Rimkus's motions for sanctions are granted in part and denied in part. Rimkus is not entitled to an order striking the defendants' pleadings and entering a default judgment. Based on the defendants' spoliation of evidence, Rimkus is entitled to an adverse inference instruction at trial. Rimkus is also entitled to the reasonable costs and fees it incurred in investigating the spoliation, obtaining emails via third-party subpoenas, moving for sanctions, and taking the additional depositions of Bell and Cammarata.

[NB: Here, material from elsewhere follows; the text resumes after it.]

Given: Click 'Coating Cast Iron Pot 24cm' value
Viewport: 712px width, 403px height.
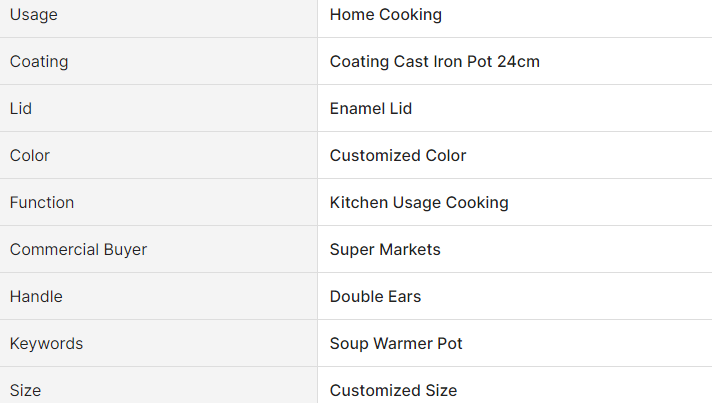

By March 1, 2010, Rimkus will submit evidence of the costs and attorneys' fees.
The defendants' motion for summary judgment is granted in part and denied in part. Summary judgment is granted dismissing Rimkus's claims for disparagement, tortious interference, and damages for breach of the noncompetition and nonsolicitation provisions. Summary judgment is denied on Rimkus's claims for misappropriation of trade secrets, breach of fiduciary duty to the extent it is based on misappropriation, unfair competition, and civil conspiracy. With respect to the counterclaim for attorneys' fees, Cammarata's motion for summary judgment is denied and Rimkus's motions for summary judgment are granted. A status conference is set for February 26, 2010, at 10:00 a.m.